Pixel coordinate grounding data
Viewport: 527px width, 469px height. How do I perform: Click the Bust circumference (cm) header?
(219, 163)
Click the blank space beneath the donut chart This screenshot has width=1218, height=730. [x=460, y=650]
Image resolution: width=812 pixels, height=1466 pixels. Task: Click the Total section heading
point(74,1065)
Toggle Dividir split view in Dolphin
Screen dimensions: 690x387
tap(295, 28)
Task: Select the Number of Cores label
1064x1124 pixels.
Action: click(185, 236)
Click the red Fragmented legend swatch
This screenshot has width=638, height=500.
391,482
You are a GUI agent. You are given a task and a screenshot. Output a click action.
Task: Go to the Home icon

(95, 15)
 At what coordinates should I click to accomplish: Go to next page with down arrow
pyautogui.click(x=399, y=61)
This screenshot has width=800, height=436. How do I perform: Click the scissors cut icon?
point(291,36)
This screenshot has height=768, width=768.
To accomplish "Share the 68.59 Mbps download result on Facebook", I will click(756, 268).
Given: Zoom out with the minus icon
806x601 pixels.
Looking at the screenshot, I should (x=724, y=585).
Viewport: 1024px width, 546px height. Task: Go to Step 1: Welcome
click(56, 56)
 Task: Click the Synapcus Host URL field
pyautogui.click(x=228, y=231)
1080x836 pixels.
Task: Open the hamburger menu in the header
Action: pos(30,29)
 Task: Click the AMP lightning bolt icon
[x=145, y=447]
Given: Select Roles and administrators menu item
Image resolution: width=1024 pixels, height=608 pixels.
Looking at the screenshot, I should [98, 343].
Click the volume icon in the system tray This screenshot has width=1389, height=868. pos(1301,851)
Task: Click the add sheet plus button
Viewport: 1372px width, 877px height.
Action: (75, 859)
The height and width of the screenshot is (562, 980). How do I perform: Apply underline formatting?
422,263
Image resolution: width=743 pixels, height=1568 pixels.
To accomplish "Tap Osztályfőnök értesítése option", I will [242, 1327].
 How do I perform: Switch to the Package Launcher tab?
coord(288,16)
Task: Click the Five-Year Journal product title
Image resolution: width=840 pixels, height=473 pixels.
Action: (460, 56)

■ WHAT YOU SHOULD DO: Lines holding the word "Select" are the answer; copy every one from the records above.

■ RESPONSE BELOW:
Task: Select the Number of Cores label
Given: Select Roles and administrators menu item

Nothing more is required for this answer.